WHAT THE EXERCISE ASKS:
Quote the lines below word for word, starting at the line containing "This screenshot has width=509, height=724." and ending at the line containing "Action: pyautogui.click(x=2228, y=202)", both included.

** start RECORDS SUPPLIED **

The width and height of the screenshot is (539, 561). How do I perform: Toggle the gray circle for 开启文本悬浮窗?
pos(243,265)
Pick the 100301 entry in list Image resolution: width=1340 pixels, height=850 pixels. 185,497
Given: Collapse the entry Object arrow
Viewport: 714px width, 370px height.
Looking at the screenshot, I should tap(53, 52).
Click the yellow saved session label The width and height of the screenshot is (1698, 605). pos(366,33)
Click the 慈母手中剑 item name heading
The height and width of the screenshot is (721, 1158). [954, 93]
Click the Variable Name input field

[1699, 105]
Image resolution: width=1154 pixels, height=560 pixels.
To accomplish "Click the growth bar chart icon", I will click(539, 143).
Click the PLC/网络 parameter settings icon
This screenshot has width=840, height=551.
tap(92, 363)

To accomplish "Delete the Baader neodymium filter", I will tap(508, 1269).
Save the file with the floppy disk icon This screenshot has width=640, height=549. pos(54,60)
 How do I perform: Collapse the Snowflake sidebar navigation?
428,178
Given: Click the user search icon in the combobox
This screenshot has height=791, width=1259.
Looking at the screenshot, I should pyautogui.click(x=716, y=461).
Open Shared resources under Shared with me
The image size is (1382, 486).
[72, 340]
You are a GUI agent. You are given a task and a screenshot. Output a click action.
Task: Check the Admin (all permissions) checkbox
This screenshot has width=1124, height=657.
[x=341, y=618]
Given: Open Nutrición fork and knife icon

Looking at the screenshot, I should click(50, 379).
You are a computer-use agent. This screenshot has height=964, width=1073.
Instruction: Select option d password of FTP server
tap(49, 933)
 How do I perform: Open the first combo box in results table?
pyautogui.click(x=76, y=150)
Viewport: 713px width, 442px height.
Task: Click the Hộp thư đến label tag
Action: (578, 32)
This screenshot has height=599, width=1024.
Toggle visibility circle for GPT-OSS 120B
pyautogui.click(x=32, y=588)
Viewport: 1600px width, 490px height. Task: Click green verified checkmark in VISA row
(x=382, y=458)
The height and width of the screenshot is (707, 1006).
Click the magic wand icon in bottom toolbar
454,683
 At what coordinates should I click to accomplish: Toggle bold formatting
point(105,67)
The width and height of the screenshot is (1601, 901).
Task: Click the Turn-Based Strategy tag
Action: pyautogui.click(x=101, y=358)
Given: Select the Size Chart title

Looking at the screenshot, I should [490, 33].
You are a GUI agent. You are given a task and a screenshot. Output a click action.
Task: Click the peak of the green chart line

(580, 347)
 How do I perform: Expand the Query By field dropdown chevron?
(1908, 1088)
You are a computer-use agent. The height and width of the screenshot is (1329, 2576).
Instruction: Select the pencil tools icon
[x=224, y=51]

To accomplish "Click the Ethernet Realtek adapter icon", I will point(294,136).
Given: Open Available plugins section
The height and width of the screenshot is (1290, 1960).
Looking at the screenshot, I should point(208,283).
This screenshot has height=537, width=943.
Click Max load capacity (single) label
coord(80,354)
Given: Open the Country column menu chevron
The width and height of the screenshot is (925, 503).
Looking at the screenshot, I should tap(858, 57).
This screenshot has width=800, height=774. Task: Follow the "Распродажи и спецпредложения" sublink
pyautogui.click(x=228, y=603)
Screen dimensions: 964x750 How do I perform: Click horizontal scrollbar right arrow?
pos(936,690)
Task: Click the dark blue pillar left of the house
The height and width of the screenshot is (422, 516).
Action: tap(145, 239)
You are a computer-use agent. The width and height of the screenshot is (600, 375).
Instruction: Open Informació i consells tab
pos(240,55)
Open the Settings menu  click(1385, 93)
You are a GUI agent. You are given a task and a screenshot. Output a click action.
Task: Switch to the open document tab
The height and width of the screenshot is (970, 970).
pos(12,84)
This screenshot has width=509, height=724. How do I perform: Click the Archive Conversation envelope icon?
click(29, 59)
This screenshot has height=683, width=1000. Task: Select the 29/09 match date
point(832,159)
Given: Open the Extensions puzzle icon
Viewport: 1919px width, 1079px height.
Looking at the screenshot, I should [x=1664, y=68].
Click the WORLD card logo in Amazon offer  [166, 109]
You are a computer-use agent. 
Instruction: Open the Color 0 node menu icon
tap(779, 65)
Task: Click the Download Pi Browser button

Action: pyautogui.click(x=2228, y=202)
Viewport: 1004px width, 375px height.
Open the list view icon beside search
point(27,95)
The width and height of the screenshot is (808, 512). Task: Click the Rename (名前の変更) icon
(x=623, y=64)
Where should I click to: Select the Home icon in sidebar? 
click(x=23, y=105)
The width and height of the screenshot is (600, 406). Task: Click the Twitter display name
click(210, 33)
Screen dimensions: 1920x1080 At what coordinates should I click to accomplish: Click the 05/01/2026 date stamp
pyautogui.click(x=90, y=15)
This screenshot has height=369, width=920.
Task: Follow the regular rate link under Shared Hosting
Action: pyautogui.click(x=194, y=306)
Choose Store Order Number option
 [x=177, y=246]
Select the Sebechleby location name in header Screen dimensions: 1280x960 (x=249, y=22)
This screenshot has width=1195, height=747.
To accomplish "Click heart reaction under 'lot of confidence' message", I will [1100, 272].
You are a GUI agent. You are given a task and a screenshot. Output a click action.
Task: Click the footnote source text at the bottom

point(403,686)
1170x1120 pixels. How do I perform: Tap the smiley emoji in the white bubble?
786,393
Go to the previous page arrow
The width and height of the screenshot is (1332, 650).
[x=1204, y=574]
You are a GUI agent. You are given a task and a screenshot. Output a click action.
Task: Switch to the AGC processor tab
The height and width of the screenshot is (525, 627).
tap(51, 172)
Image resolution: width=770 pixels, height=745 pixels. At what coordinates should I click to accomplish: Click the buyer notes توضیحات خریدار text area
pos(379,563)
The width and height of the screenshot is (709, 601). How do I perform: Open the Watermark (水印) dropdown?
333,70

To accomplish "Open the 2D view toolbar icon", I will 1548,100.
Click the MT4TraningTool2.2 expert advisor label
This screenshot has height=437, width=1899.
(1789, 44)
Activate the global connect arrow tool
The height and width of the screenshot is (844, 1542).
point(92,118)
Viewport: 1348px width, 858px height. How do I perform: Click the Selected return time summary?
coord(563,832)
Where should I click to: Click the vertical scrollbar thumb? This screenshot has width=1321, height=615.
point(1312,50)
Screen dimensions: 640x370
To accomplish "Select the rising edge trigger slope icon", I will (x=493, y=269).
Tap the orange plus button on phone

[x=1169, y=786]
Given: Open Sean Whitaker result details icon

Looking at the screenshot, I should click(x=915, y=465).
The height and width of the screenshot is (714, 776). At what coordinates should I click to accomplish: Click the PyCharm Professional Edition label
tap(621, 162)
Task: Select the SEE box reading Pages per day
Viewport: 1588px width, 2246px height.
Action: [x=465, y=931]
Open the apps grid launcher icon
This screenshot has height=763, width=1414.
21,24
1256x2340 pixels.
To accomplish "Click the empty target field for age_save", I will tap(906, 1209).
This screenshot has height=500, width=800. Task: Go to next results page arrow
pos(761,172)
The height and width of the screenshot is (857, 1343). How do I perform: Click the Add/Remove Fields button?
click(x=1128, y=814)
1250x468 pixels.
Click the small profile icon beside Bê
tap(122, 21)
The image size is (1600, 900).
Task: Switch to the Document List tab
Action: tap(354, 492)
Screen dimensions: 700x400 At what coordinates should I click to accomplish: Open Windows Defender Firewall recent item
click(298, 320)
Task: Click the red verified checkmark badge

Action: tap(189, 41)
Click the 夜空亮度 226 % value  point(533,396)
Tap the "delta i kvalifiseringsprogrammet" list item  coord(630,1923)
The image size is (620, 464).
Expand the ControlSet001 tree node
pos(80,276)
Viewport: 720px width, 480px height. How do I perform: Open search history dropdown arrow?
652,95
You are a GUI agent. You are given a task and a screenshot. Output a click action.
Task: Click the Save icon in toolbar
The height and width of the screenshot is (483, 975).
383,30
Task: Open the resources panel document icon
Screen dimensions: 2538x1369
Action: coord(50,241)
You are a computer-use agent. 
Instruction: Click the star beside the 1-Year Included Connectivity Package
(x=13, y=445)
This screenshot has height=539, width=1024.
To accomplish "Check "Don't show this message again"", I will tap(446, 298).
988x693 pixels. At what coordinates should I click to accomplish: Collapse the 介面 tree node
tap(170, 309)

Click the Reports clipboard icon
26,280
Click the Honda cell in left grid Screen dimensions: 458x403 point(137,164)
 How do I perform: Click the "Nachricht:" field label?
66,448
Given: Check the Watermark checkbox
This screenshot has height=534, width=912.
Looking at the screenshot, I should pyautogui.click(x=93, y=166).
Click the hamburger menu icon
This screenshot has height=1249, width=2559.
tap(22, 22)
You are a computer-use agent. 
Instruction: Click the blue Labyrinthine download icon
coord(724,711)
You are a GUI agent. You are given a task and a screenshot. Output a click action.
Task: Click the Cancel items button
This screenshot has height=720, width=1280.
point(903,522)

** end RECORDS SUPPLIED **

COMPLETE ANSWER:
This screenshot has width=509, height=724. How do I perform: Click the Archive Conversation envelope icon?
click(29, 59)
This screenshot has height=683, width=1000. Task: Select the 29/09 match date
point(832,159)
Given: Open the Extensions puzzle icon
Viewport: 1919px width, 1079px height.
Looking at the screenshot, I should [x=1664, y=68].
Click the WORLD card logo in Amazon offer  [166, 109]
You are a computer-use agent. 
Instruction: Open the Color 0 node menu icon
tap(779, 65)
Task: Click the Download Pi Browser button

Action: pyautogui.click(x=2228, y=202)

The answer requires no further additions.